What did the early Marxists think about birth control and women's rights? How did their views differ from those of the liberal feminists?

An excellent, entertaining, and informative talk by Comrade Deborah Lavin given to a meeting to mark International Working Women’s Day, held by the CPGB-ML and Red Youth in Birmingham on 8 March 2014.

She gives a fascinating insight into Victorian life, and the bourgeois and proletarian trends in the struggle for women’s liberation and for the vote, passing over, among other things, the North London Collegiate School (NLCS), Women at University College London (UCL), Edith Lanchester, Milicent Fawcett and Annie Besant.

She notes that while bourgeois ladies, along with the Liberal party, campaigned against limiting workers’ hours, and for a ‘ladies’ vote that would be limited, as with men, to those over 25 and in possession of a ‘£10’ mortgage on their own property – a far cry from universal suffrage.

Thus these bourgeois ‘radical’ liberals were opposed to the Crosses Act of 1876, which sought to limit the working day to 57 hours a week for women.

It was the socialist, proletarian part of the movement, as typified by the Marxists, including Karl Marx‘s daughters themselves – Jenny, Laura and Elanor – and Sylvia Pankhurst, that campaigned to limit working hours, as part of the universal workers’ campaign for the 10-hour working day.

A campaign, led by the Second International, for equal pay and for a truly universal suffrage without property or gender restrictions – although, as Marx stressed, such a vote, while bourgeois democracy exists, can only ever be “a gauge of the maturity of the working class”.

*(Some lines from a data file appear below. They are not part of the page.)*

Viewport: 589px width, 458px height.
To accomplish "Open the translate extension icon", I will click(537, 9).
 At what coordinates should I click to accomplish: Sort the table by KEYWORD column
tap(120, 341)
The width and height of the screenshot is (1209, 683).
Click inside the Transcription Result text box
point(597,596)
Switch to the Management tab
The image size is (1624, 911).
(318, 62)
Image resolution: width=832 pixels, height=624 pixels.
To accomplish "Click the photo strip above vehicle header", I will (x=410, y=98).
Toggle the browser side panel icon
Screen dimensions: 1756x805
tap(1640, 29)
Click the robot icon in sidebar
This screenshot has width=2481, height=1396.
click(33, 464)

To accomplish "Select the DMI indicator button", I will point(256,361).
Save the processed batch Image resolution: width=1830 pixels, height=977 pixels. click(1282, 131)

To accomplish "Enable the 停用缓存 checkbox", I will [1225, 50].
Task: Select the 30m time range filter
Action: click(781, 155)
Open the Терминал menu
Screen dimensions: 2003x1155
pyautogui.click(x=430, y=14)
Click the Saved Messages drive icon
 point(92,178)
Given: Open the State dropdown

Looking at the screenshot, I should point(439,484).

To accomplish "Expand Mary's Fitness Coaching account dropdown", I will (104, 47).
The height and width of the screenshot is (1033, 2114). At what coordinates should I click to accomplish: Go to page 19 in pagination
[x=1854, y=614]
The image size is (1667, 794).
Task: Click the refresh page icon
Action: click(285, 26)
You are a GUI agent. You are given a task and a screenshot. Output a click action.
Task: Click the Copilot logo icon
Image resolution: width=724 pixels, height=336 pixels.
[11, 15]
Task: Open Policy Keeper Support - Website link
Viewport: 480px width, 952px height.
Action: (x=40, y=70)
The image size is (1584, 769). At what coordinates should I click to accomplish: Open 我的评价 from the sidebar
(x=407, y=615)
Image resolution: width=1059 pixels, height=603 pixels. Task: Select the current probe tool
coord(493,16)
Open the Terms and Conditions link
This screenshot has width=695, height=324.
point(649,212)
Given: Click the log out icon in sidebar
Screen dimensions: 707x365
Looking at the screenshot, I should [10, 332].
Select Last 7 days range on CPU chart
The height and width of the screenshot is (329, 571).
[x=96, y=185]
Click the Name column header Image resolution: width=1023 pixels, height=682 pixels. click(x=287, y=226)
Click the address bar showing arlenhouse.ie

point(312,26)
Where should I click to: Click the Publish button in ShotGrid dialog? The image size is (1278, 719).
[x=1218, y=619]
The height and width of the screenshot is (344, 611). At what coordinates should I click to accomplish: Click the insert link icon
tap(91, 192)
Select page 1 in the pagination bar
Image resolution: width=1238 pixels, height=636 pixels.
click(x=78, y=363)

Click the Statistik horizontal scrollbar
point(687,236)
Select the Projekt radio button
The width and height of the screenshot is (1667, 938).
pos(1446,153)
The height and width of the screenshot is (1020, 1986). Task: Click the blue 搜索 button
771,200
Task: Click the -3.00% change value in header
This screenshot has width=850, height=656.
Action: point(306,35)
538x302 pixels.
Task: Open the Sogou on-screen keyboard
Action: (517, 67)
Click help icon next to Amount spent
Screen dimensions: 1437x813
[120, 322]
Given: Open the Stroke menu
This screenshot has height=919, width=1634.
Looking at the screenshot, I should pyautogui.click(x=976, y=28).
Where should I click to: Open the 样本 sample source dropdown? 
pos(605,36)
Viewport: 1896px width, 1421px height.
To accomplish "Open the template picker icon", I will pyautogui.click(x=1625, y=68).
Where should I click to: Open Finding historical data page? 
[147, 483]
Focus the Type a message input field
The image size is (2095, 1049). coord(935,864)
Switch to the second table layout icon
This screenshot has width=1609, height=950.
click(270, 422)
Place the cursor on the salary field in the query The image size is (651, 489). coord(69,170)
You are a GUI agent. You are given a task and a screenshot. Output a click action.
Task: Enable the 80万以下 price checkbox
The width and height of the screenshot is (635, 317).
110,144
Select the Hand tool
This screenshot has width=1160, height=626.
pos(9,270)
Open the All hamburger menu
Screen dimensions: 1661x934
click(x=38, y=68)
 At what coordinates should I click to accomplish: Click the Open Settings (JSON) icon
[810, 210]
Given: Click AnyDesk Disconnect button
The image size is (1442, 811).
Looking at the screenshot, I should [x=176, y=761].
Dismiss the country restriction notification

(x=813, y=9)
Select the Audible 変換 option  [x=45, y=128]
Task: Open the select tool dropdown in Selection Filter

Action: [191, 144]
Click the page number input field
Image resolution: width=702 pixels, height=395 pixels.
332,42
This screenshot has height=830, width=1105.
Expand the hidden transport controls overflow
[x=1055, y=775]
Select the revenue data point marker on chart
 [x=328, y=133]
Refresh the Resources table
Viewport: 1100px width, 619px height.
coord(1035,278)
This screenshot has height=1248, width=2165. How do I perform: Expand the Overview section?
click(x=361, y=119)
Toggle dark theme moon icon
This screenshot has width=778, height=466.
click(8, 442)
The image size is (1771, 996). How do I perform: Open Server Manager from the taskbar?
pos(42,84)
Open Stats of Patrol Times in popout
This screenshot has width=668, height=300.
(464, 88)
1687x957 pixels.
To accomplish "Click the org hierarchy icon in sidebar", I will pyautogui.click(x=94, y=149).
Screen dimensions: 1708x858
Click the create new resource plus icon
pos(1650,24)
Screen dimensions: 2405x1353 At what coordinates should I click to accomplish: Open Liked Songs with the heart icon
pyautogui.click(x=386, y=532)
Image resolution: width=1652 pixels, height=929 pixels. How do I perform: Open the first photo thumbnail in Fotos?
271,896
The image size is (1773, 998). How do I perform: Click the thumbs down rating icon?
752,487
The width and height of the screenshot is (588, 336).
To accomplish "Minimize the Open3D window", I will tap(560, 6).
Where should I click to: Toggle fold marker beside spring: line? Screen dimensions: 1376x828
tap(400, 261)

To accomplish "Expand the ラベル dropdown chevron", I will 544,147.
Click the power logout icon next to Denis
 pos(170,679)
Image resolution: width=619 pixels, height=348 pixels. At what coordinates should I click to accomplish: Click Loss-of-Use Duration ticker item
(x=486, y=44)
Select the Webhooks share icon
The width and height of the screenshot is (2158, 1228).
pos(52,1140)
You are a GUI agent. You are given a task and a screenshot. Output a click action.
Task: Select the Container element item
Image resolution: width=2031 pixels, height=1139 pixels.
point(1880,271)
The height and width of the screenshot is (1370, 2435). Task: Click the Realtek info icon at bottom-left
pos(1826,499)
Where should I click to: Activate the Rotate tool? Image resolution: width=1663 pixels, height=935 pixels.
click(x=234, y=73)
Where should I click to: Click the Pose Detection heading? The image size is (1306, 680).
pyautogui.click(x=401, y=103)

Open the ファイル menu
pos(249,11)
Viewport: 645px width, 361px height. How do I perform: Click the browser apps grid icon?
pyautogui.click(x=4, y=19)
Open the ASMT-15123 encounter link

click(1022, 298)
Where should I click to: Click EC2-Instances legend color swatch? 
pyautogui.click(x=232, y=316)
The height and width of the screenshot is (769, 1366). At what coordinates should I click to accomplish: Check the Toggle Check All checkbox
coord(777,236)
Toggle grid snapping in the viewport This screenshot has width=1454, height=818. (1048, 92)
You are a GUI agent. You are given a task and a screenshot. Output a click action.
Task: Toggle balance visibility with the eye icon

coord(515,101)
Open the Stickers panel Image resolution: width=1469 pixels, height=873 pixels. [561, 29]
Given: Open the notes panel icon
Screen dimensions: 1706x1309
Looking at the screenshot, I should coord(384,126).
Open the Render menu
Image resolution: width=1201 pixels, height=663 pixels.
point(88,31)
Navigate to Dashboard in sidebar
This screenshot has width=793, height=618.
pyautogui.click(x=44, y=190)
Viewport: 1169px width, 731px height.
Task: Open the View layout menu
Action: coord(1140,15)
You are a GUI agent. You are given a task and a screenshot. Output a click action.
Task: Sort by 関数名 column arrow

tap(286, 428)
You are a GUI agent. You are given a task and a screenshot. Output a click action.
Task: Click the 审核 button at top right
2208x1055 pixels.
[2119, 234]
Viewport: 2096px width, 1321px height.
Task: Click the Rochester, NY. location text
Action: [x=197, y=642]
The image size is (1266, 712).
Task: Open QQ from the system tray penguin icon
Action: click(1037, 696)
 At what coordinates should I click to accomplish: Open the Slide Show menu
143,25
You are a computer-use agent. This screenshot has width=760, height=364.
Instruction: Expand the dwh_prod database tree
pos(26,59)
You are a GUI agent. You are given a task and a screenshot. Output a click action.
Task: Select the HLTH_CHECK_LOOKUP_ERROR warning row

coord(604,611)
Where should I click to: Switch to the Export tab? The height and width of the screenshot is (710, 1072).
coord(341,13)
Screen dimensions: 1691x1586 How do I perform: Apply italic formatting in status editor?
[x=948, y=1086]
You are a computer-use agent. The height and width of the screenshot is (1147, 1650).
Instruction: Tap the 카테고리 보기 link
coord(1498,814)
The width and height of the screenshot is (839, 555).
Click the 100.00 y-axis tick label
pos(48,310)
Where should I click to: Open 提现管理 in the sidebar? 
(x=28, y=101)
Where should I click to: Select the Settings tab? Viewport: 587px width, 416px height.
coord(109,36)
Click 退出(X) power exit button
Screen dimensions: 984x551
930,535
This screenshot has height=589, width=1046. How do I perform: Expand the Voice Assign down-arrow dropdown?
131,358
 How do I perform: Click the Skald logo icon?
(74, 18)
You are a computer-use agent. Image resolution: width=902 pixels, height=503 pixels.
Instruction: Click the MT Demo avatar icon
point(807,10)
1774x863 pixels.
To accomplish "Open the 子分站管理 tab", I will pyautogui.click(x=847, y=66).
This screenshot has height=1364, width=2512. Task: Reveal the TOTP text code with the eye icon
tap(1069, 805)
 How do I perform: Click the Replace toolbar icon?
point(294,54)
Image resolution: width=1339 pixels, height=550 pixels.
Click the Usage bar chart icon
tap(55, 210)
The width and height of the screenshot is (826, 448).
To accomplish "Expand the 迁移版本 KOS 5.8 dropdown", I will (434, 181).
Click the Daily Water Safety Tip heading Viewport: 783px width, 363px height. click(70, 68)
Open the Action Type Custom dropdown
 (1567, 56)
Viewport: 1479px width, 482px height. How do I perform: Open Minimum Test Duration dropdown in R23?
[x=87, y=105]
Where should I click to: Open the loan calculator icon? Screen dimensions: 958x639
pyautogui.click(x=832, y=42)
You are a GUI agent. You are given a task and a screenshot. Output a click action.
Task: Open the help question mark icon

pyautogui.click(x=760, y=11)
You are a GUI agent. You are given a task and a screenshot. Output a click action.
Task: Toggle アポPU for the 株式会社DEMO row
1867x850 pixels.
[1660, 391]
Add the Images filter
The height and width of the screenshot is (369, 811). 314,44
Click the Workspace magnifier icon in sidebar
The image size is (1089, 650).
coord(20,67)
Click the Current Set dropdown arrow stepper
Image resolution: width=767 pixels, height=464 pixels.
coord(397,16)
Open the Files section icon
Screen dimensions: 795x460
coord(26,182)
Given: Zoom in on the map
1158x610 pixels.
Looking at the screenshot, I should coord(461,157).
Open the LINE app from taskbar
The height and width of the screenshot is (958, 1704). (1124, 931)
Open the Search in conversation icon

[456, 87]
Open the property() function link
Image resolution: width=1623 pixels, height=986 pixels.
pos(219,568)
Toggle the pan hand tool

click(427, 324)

Deborah gives useful information on Marx’s and other socialists’ attitude towards Malthus and Malthusianism, and consequently to birth control, and to the relationship between work and marriage.

Socialists and progressives were in favour of the liberating effect that having fewer children had upon women, but disagreed with the notion that it was “too many workers” that gave rise to poverty.

Rather, it is capitalist production relations, and in particular the exploitation that gives rise to poverty and unemployment for masses of humanity – a problem that can be solved by rearranging production, planning, and utilising all of mankind’s wasted labour-power constructively, and thereby eliminating crises, war and famine, which capitalism cannot do.